Aku mengangguk, "Tapi nggak nyangka aku diusir secara halus."

Bunda menepuk bahuku pelan, "Bukan karena Regi nggak membela kamu?"

Aku melepaskan pelukkan Bunda dan merajuk. Bunda tersenyum melihatku sudah bisa merajuk setidaknya mungkin tidak menangis lagi.

"Kalau kamu pindah, Bunda Cuma kepikiran gimana makan kamu di sana."

Aku berdecak, "Sama bunda kepikiran kan nggak ada yang bantu bunda di rumah?"

Bunda tersenyum dan mengangguk.

"Udah nggak sedihkan? Bersihin kolam renang, gih. Udah banyak daunnya."
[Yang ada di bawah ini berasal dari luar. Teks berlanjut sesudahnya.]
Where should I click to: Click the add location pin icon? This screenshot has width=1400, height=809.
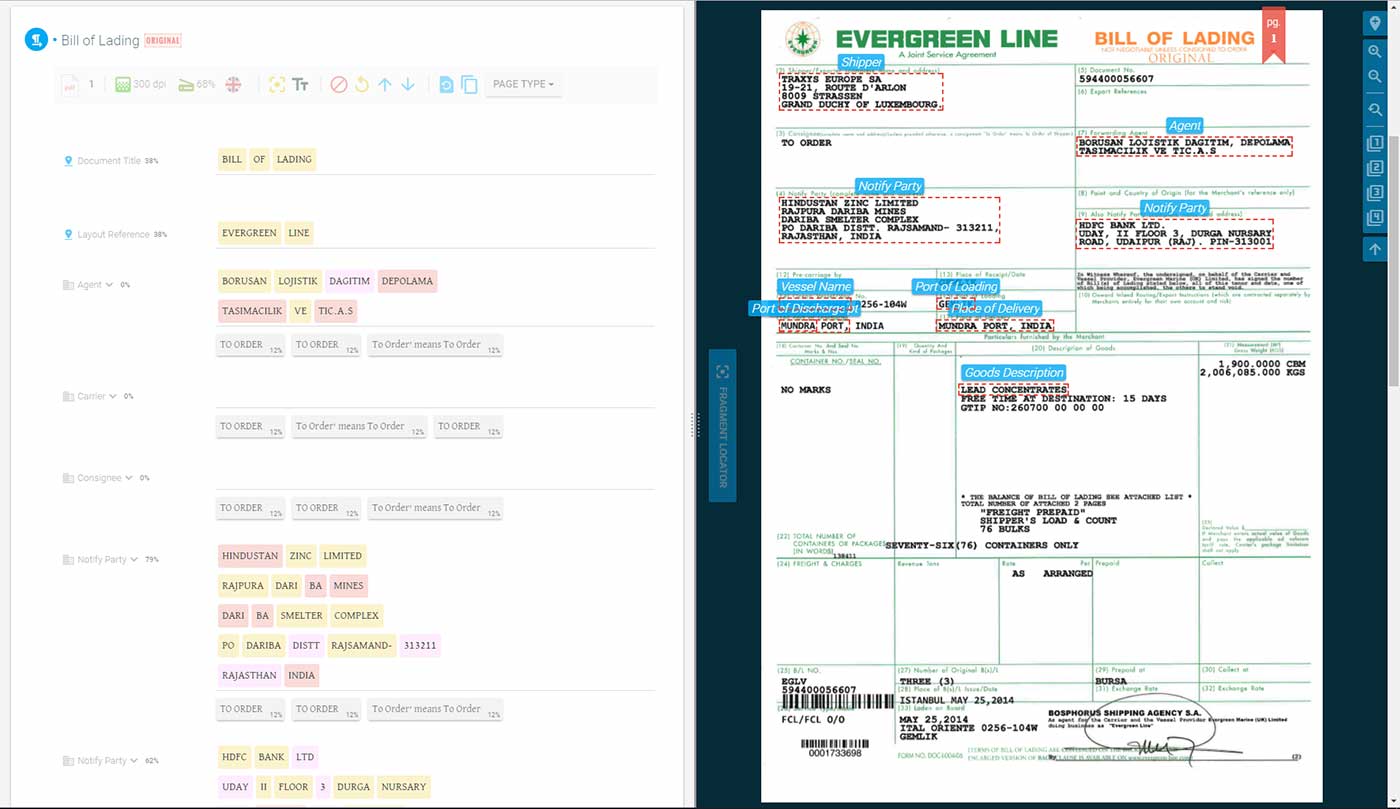pyautogui.click(x=1375, y=22)
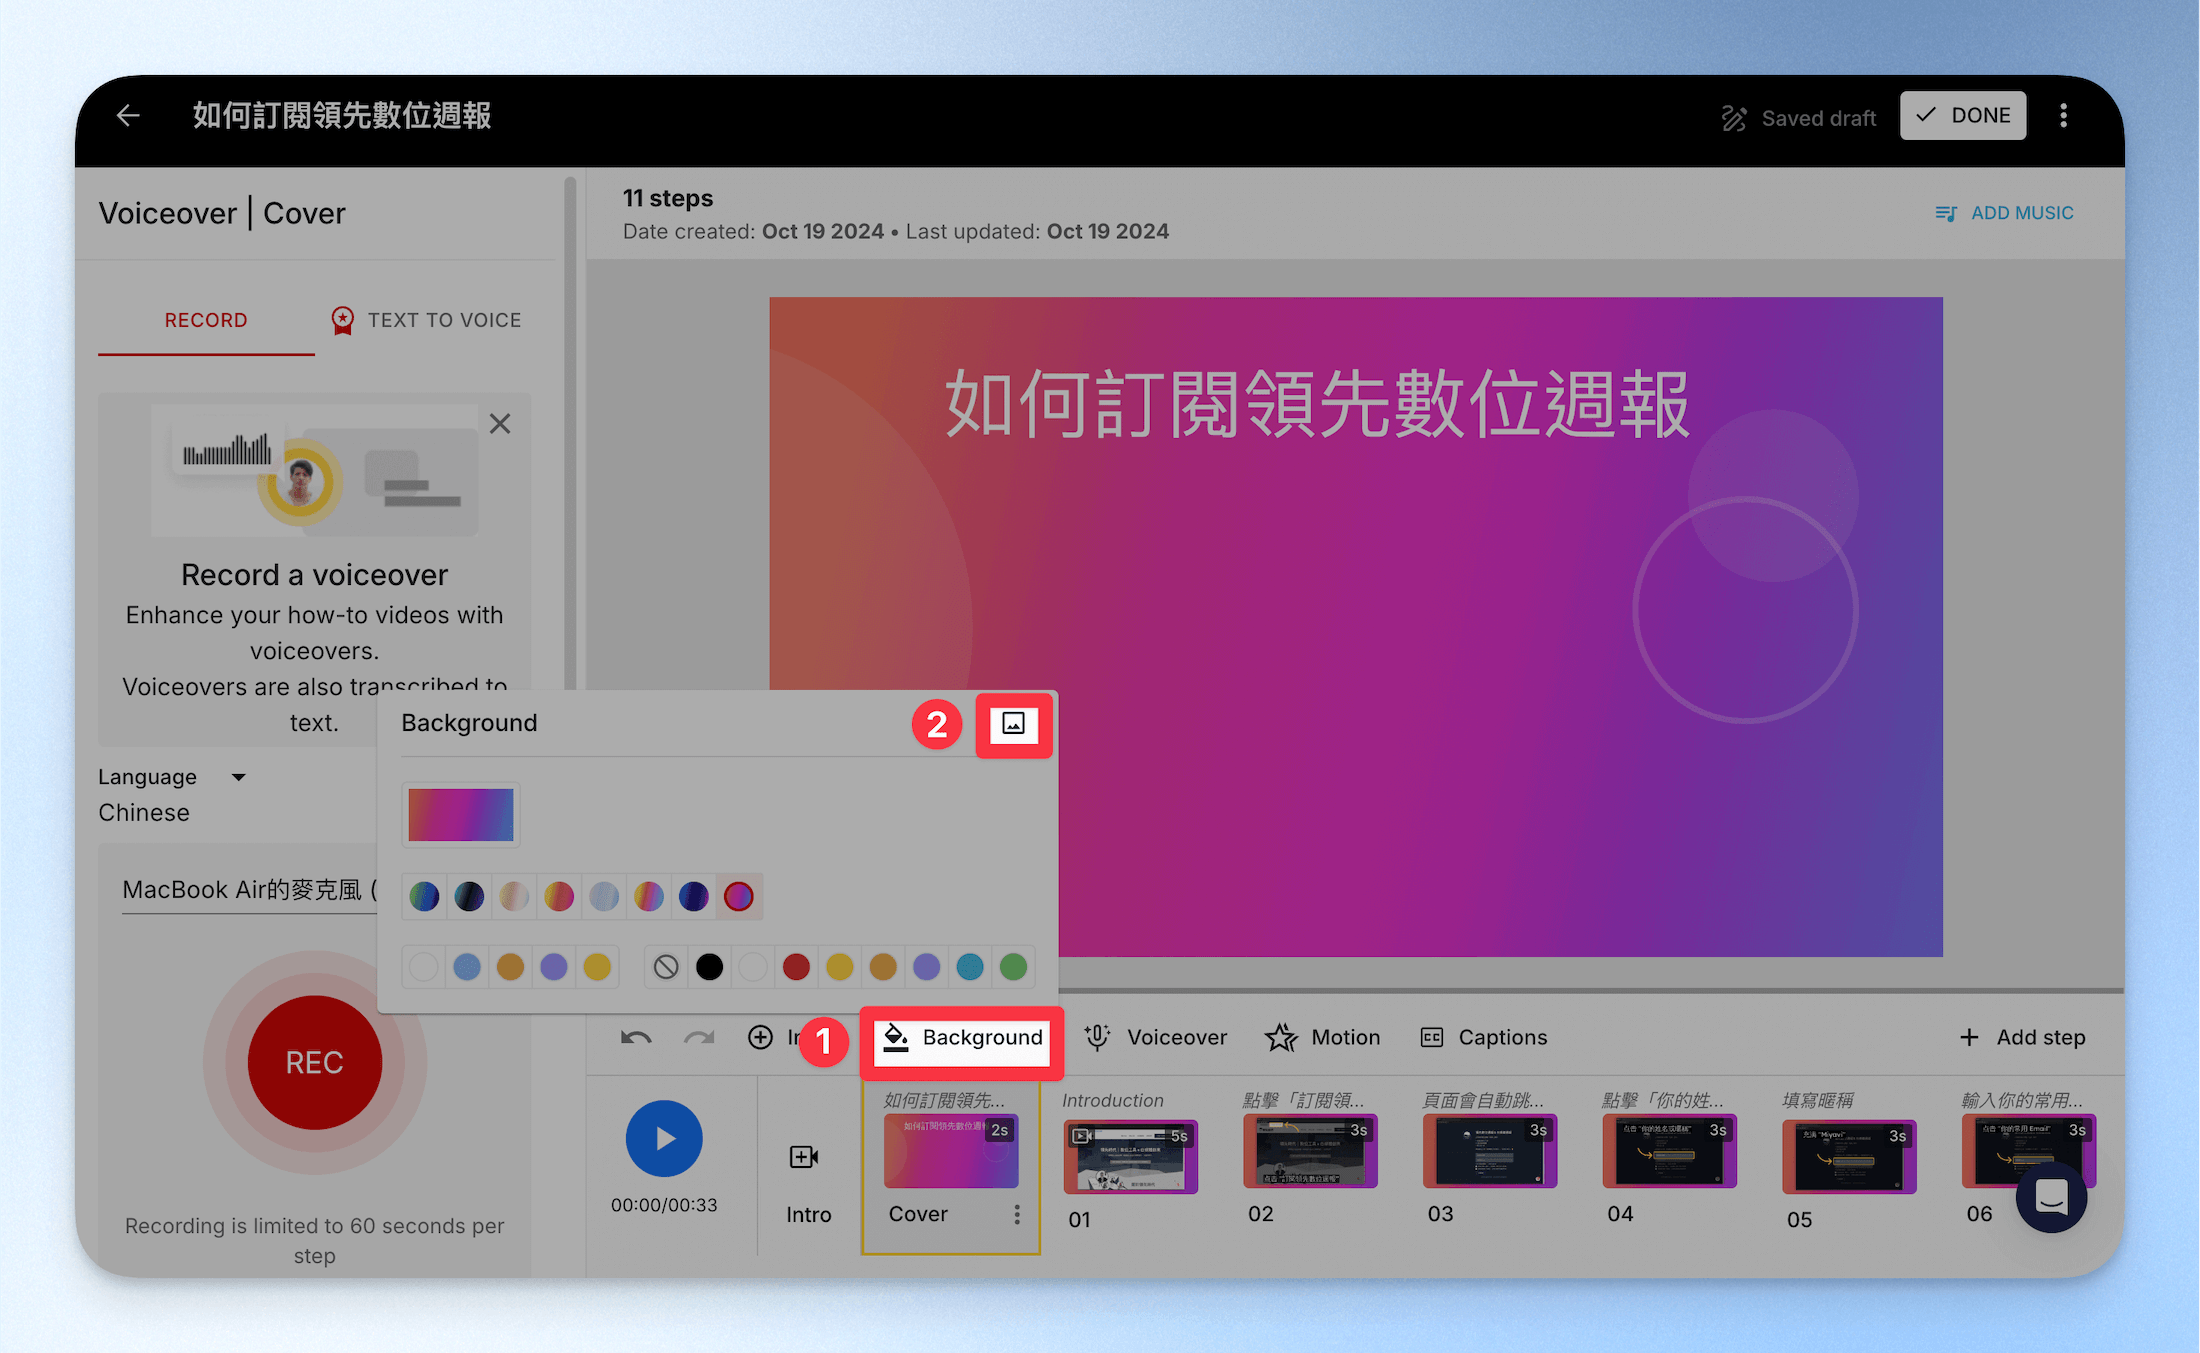The width and height of the screenshot is (2200, 1353).
Task: Open the chat support bubble icon
Action: 2051,1197
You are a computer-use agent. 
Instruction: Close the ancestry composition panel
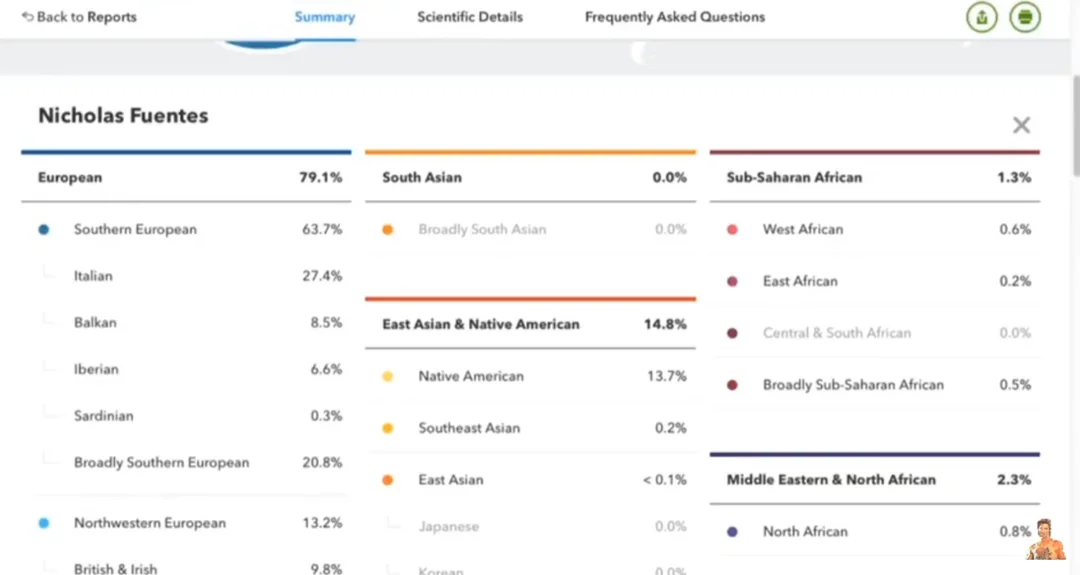(x=1021, y=125)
Aku berdecak, "Bunda mah."

"Orang seperti kita nggak bisa bersedih terlalu lama. Ikutin saja arus kehidupan, Ra." Ucap Bunda, "Habis itu kita cari-cari tempat untuk kamu tinggal ya?"

Aku mengangguk dan memeluk Bunda kembali. Sudah seperempat abad lebih aku tinggal Bersama keluarga ini. Ketika aku harus meninggalkan mereka, bagaimana kehidupanku nanti?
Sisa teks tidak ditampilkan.